There is a wonderful scene in the film “A Beautiful Mind”, where Alicia, the wife of mathematician John Nash stumbles into a shed, the walls of which are covered with snippets, parcels of information joined by a spider’s web of inter-connected threads, linking one idea with the next, containing a mass of factual information, rules and exceptions – an imbroglio of incomprehensible, inter-related fact.
You could be forgiven for thinking that this spaghetti diagram was in fact the film-maker’s attempt to depict, in cinemascope, the confusing and complicated Victorian laws of compulsory insurance for new buildings.

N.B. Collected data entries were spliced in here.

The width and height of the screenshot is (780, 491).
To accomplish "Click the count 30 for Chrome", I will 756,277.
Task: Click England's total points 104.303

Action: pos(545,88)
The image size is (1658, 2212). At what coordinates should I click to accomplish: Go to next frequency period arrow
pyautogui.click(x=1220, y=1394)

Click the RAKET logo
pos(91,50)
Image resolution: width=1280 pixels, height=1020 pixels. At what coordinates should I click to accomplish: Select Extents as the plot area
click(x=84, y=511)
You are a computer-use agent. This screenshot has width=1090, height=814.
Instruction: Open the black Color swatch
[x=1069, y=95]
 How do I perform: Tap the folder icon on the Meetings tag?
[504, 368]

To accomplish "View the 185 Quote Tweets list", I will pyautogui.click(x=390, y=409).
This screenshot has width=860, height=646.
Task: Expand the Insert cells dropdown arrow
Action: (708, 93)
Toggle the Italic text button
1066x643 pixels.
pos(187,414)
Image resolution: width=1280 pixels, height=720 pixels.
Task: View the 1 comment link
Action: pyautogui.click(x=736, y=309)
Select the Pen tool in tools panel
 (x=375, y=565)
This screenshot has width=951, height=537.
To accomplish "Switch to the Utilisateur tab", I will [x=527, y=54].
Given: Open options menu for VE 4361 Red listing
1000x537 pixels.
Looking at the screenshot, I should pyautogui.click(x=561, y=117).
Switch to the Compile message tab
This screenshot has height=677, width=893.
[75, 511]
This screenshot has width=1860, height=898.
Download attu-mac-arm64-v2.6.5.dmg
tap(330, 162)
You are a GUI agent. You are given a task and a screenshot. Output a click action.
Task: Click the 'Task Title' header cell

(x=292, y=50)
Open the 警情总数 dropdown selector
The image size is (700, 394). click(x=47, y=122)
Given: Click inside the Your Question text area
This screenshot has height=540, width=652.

One example should suffice.
Section 32B(b) of the Sale of Land Act requires a vendor to disclose particulars of “required insurance” if section 137B of the Building Act applies. That section applies to the construction of a building except a building constructed by a registered builder or architect, unless the building is a home. In the case of a home, the section will not apply if there is a “major domestic building contract” (as defined in the Domestic Building Contracts Act). In summary, s137B applies to owner-builders –except those who have not been exempted by an order made by VCAT.
To find out what constitutes the “required insurance” you will need to look at the current Ministerial Order (there have been at least 4 of them) and the amendment to it published in Government Gazette G22 on 29 May 2014, noting the threshold amount at which a contract becomes an “insurable domestic building contract” and also bearing in mind the exemption relating to multi-storey residential buildings found in the Building Regulations.
The bottom line however is that the cover afforded by the “required insurance” is only insurance of last resort which can only be accessed if your owner-builder dies, disappears or becomes insolvent. In all other circumstances, your claim is against the owner-builder and if necessary, an action in the Victorian Civil and Administrative Tribunal or the courts.